Perlawanan politik dan militer bermuara pada tumbangnya rezim Omar Basyir pada tahun 2019, yang kemudian digantikan oleh pemerintahan transisi sampai sekarang. Pemerintahan transisi dibentuk dari gabungan antara perwakilan kelompok sipil pro-demokrasi dengan kelompok militer.
Ketiga, pasca tumbangnya Rezim Omar Basyir, disamping Sudan menyatakan ingin menjadi negara demokratis, juga telah mendeklarasikan diri menjadi negara sekuler.
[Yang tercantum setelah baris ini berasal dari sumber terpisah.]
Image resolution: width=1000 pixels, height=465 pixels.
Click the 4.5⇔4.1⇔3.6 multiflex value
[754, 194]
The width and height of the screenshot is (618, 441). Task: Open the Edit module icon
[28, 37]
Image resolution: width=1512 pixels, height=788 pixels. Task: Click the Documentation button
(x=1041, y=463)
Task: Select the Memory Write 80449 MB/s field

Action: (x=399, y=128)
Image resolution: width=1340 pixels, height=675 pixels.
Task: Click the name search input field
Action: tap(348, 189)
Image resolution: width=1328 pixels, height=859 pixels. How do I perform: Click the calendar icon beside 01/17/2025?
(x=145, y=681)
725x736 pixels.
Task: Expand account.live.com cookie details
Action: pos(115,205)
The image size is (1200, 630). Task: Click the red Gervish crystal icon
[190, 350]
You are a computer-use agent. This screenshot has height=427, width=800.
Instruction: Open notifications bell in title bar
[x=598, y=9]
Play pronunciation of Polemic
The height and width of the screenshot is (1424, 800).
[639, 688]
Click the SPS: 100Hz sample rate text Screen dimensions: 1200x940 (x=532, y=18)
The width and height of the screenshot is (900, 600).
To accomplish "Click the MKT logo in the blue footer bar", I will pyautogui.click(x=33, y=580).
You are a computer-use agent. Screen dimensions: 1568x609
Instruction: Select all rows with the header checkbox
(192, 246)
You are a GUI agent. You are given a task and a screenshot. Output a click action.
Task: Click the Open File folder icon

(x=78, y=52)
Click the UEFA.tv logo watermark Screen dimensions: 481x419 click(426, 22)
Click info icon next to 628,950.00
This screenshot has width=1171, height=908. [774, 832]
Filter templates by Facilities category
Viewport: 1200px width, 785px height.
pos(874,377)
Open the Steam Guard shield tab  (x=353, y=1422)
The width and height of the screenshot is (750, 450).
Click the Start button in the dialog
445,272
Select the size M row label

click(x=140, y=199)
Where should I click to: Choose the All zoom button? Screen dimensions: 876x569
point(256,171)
Keputusan ini diharapkan akan mengubah Sudan menjadi negara modern, disamping sebagai upaya untuk meredam pemberontakan di Darfur.
Sedangkan masalah yang terkait dengan luar negeri antara lain: Pertama, akibat perubahan menjadi negara Islam yang puritan dan konservatif, Sudan diisolasi oleh Amerika dan sekutu-sekutunya, dengan cara memasukkannya ke dalam daftar negara pendukung terorisme.
Implikasi sebagai negara yang dimasukkan daftar pendukung terorisme, Sudan terkena sanksi berbagai bentuk sanksi yang mengakibatkan ekonomi Sudan menjadi terpuruk dan jumlah rakyatnya miskin bertambah banyak. Sanksi ekonomi dan boikot politik diharapkan akan dihentikan sebagai imbalan kesediaan Sudan berdamai dengan Israel.
Kedua, Israel atas dukungan Amerika beberapa kali melakukan serangan ke sasaran vital di wilayah Sudan, dengan tuduhan wilayahnya dijadikan basis oleh Iran untuk membantu para teroris yang mengancam keamanan Israel. Dengan berdamai dengan Israel, diharapkan tidak ada lagi ancaman militer dari luar.
Ketiga, Saud Arabia dan UEA menjanjikan berbagai bentuk paket bantuan ekonomi yang sangat diperlukan Sudan, jika negara ini bersedia mengikuti jejak UEA dan Bahrain. Bantuan ekonomi dari luar sangat diperlukan untuk membangun kembali ekonominya yang sangat terpuruk.
Apakah Sudan dan Israel akan benar-benar sampai pada penandatangan normalisasi hubungan diplomatik, akan sangat ditentukan oleh kemampuan pihak militer meyakinkan kelompok sipil pro-demokrasi.
Indikasi perbedaan sikap kelompok sipil pro-demokrasi dengan kelompok militer, terlihat saat Menlu Amerika Mike Pompeo mengunjungi Ibukota Sudan Khartoum untuk membawa misinya. Perdana Mentri Abdalla Hamdok menyatakan bahwa negaranya tidak memiliki mandat untuk melakukan normalisasi hubungan diplomatik dengan Israel sampai 2022.
Kelompok sipil pro-demokrasi di Sudan sebagaimana diketahui mendapat dukungan dari Turki, Qatar, dan Iran, yang menjadi saingan kelompok Saudi Arabia, UEA, dan Mesir, dalam pertarungan regional di kawasan MENA.
Penulis adalah pengamat politik Islam dan demokrasi.